It is our absolute pleasure to introduce really such an extraordinary couple, a couple that I know in corners of the world that we’re not privy to, have given so much inspiration to other couples who are doubting the security, the faith of their own marriage, of their own love. This is a couple that has uplifted and provides advice and guidance to so many. It is our deepest privilege and pleasure to introduce our conversation with Aliza and Ephraim Bulow.

I wanted to welcome you to 1840 every year before Pesach, which has such a focus on the family dynamic. We spend every year talking to families who are navigating different differences, whether they’re religious differences, sociological differences, and that’s why I’m so appreciative that you, Aliza, and your husband, Ephraim, are speaking today about navigating religious differences within a marriage. Each of you have your own stories. I want to hear from both of you. But I guess I would want you to begin to describe where were you both when you first got married.

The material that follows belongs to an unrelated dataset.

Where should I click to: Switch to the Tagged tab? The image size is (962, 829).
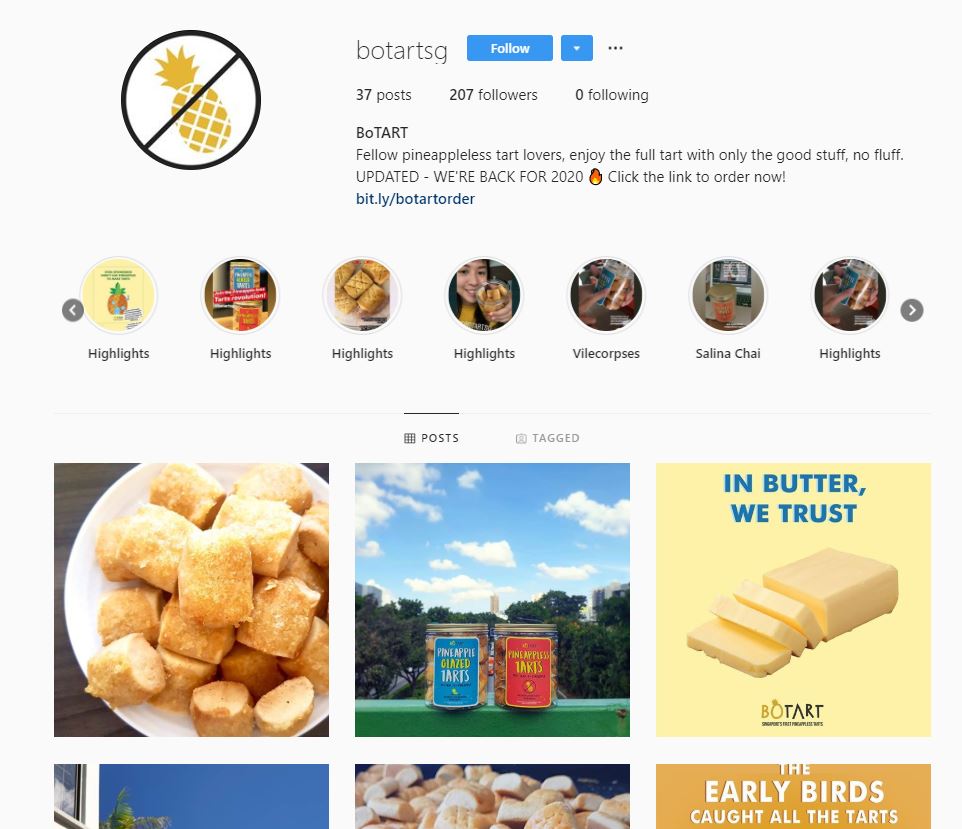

Maybe we could start with Ephraim.

Ephraim Bulow: 
When we first got married, when we first met, I was probably at the kind of peak of my religiosity. In fact, I had gone to learn yeshiva in Israel over the summer while I was in law school, and I was going to be attending my sister’s wedding. I met my sister’s roommate, and you’re looking at her,

David Bashevkin: 
Your sister’s roommate. That’s incredibly sweet. Did you grow up, Ephraim, in a religious home, or is this something you came to later on in life?

Ephraim Bulow: 
I would say my parents were traditional plus. When I was a little kid, we lived in Connecticut, we attended a young Israel shul, and I don’t think my parents drove on Shabbos or that kind of thing, but I wouldn’t say that they were careful in terms of other Shabbos observances. But my father made Kiddush, my mother certainly we had Shabbos candles lit. Friday night was always Shabbos dinner, and Shabbos lunch also was a thing after shul.

David Bashevkin: 
That’s a home that a lot of people grew up in. I want to turn it over to Aliza. You have your own journey into Judaism, but I guess you could begin with where were you when you first met Ephraim?

Aliza Bulow: 
I was actually serving in the Army in Israel in a religious Garin. It was a Garin Torani, which is apparently more religious than a Garin Dati. So, I was in with a group of Bnei Akiva kids from around the country who chose to be in the Army together in a daati leumi chazakenvironment. So, learning was important. We set a shiur every meal together because we knew that it was important to say some words of Torah, but Shabbos, we prepared shiurim for each other. We actually got to spend time in a midrasha, the girls in a midrasha, the boys in the yeshiva.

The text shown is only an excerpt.